Morrisons confirmed on Tuesday that it has cut sick pay for its unvaccinated staff members who have to isolate after being exposed to COVID-19.
Unvaccinated Morrisons workers who are forced to isolate but test negative will now receive statutory sick pay of £96.35 a week.
Workers who test positive will receive the firm’s full sick pay of at least £10 an hour.
Other large retailers such as Ikea, Next and Ocado (OCDO.L) have made similar moves as COVID-related staff absences rise.
The change in policy was first mentioned by Morrisons CEO Dave Potts in a conference call with investors in September, according to the Guardian.
The move was part of a plan to tackle the “biblical costs” of the impact of the coronavirus pandemic an was meant to encourage staff to get jabbed, the Guardian said.
The new policy will mean that unjabbed employees who are told by NHS Test and Trace that they need to isolate because they have been in contact with COVid-19 will only get the legal minimum amount of sick pay when they isolate.
In England, unvaccinated people must isolate for 10 days if they are exposed to COVID, even if they do not test positive themselves.
Morrisons said the new policy only applies to staff who choose to remain unvaccinated, and each individual is treated on a case-by-case basis.
Fully-vaccinated workers do not have to isolate when exposed to COVID and those who cannot receive the COVID vaccine for medical reasons are also not required to isolate in England.
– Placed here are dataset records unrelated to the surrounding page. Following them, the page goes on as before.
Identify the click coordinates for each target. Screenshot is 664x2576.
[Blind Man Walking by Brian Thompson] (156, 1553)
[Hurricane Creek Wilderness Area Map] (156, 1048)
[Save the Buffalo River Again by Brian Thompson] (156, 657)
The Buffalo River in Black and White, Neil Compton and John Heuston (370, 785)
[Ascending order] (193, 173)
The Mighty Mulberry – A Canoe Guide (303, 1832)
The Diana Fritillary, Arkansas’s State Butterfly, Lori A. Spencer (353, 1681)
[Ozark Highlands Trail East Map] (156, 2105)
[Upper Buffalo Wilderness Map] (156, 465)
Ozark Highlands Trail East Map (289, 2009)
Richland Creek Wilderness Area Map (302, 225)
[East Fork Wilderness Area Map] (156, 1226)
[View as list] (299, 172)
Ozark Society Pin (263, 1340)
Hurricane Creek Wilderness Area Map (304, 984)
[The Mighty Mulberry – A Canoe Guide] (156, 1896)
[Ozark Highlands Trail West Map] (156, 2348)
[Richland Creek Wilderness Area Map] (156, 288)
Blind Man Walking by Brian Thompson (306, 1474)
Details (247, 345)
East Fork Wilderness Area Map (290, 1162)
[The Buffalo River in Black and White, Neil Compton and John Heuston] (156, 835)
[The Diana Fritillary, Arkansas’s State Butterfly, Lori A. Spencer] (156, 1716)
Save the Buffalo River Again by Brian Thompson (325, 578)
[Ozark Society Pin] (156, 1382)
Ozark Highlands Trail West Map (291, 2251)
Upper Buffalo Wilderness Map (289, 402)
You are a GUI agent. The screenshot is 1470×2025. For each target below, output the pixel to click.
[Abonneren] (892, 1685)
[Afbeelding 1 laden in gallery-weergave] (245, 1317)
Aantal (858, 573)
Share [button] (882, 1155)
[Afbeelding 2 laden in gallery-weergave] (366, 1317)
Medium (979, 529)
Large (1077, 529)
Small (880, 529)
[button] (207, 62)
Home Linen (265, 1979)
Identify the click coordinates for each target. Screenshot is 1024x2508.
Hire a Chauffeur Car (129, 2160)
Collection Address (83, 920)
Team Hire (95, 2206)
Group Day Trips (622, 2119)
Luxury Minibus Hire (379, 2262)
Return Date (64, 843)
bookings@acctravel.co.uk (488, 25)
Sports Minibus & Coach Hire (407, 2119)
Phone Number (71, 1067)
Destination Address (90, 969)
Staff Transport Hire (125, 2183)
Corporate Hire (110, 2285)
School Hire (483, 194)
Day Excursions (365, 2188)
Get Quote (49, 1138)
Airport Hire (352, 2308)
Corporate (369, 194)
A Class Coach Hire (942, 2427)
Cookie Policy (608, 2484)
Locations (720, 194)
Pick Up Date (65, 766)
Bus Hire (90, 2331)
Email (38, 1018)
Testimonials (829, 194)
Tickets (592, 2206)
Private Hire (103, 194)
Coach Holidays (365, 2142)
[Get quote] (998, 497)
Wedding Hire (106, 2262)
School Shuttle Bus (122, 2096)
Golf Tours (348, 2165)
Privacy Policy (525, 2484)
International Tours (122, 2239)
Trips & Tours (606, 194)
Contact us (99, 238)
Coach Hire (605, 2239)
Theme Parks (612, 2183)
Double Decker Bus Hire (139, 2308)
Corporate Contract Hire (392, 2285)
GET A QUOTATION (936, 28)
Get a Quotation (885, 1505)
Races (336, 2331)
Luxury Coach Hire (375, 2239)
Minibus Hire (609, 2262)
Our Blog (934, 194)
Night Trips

Due to the rule change for vaccinated workers, which was introduced in August, unvaccinated employees have become more likely to take time off work than their vaccinated colleagues, even when they do not test positive for coronavirus.
Statutory sick pay is the minimum amount employers must pay when their workers have to take time off due to illness. But some offer more — this is normally known as company or contractual sick pay.